1. Listen to Employees

It turns out that can sniff out a rogue slacker long before managers can. Managers are running from meeting-to-meeting and reviewing information from a tactical/strategic point-of-view. Your sales team is in the trenches, and definitely notices who has paused too long when rowing the boat. It’s important to get feedback from your employees. Our client realized only after the fact that the other employees knew Day 1 that craziness was evident. Management reacted too late.

2. Set up a Profit Sharing Program

Profit sharing is a simple concept, if one person stops rowing the boat, the sales team will either help mentor/train a failing teammate, or ask for their removal quickly. The ladder will trigger you to begin reviewing your rogue employees’ activity. Profit sharing encourages maximizing the potential of the team. Sometimes “eat what you kill” comp plans have managers focus on the stars and neglect the laggards. Many times the rogue/crazy employee is hidden at the bottom.
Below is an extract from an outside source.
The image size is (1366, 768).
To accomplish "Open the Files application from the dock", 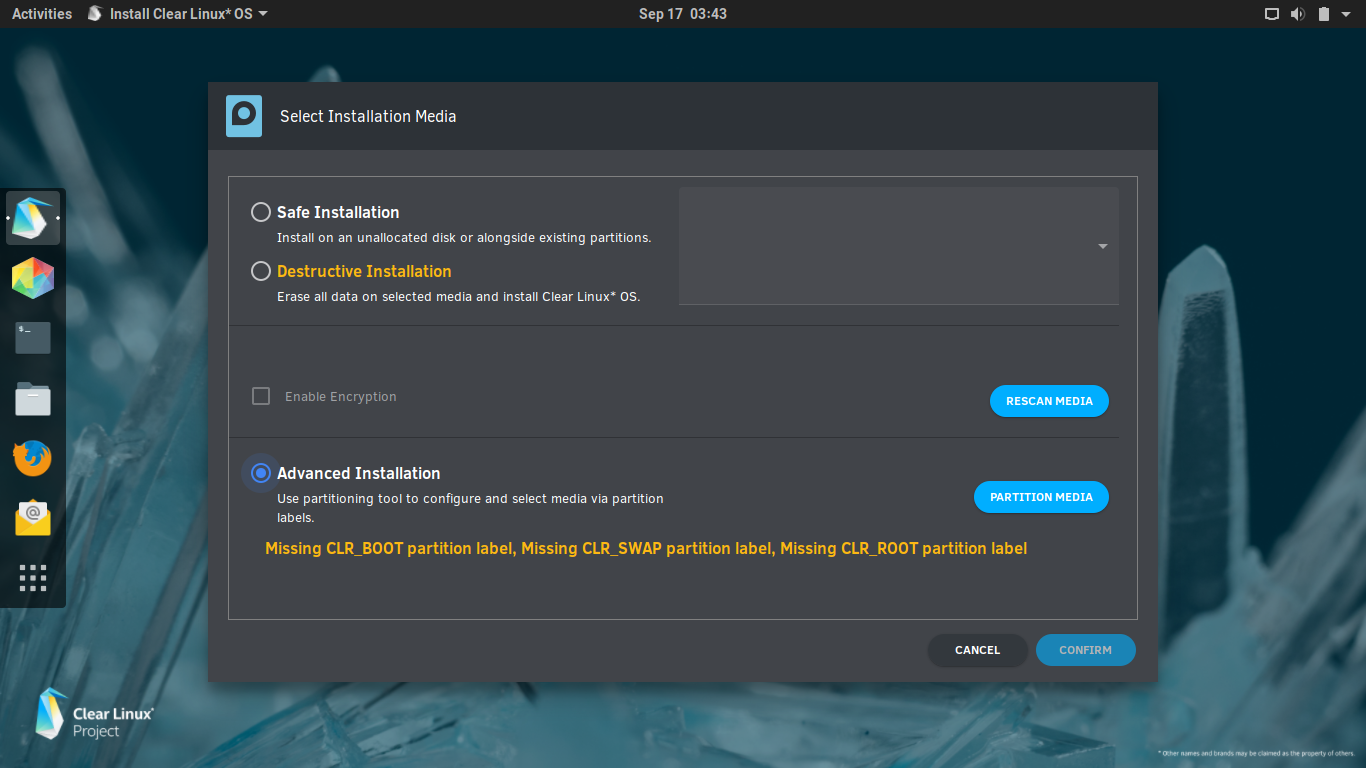I will click(33, 398).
3. Optimize Your CRM & Record Calls

This sounds simple, but vital to catching the virus before it spreads. Your activity reports will be very objective, and shows who works and who doesn’t. To move a step forward past fake activity (which our client had encountered), recording phone calls to understand if your company is being well represented.

4. Create Greater Accountability to Prove Activity

This correlates with the activity, but we’ve all seen lack of notes in the CRM before. Then when you ask the sales rep about the account, they can somehow spout a story about where the deal is. Prove it. Attach emails into the CRM, show proposals, and give me detail on their BANT qualification.